CCU: Not for the faint-hearted. Or was the professor just kidding?
The assistant professor of legal studies at the Lakewood school made the declaration on KLZ radio, according to a Huffington Post article Thursday by left-leaning Colorado blogger Jason Salzman, who pens the well-regarded BigMedia.org blog.
In the broadcast, producer Dan Meurer asked Ellis about safe spaces and safety pins at Colorado Christian, a reference to symbols of liberal unity after Donald Trump’s Nov. 8 upset victory.
“No, there are not, and if any of my students wear a safety pin and ask for a safe space, I will tear it off them and fail them in my class,” Ellis replied. “And they know it too. We have no snowflakes on campus.”
In the audio Salzman posts, Meurer replies, “I love Colorado Christian University.”
The school is a private university that doesn’t make its conservative leanings a secret. The former president is the late Bill Armstrong, a conservative titan who helped shape Ronald Reagan’s agenda as a U.S. senator. Until this year, John Andrews, a former state Senate Republican leader who was a Reagan appointee and speechwriter for Richard Nixon, was the director of the conservative Centennial Institute at CCU.
“Prof. Ellis owes students at Colorado Christian University-and the rest of us-an explanation for the comment. It’s not clear from the recording that she was joking,” Salzman said in an e-mail to ColoradoPolitics.com Friday.
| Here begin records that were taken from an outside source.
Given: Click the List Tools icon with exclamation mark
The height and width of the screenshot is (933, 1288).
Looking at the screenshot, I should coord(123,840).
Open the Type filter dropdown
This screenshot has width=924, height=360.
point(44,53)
“This is a scary time for many people in our country, and Prof. Ellis shouldn’t refuse to talk to a progressive journalist like me who is just trying to find out what she really believes and why.”
We emailed the professor seeking a comment and have not heard back. After our attempt to reach her, though, she did reply to an earlier request from Salzman for a comment via the same e-mail account. She sounded a bit, well, snowflake-ish:
I would like to apologize and clarify the comments I made while co-hosting KLZ 560 talk radio this week in my personal capacity, and not on behalf of Colorado Christian University,”: she told Salzman, according to the e-mail he shared. “I certainly did not intend to offend anyone, and my comments were not intended to be taken literally. Please accept my genuine apology for any offense I might have caused. CCU is an institution that values free thinking, discussion, debate, tough questions, and our students are encouraged to think critically and creatively.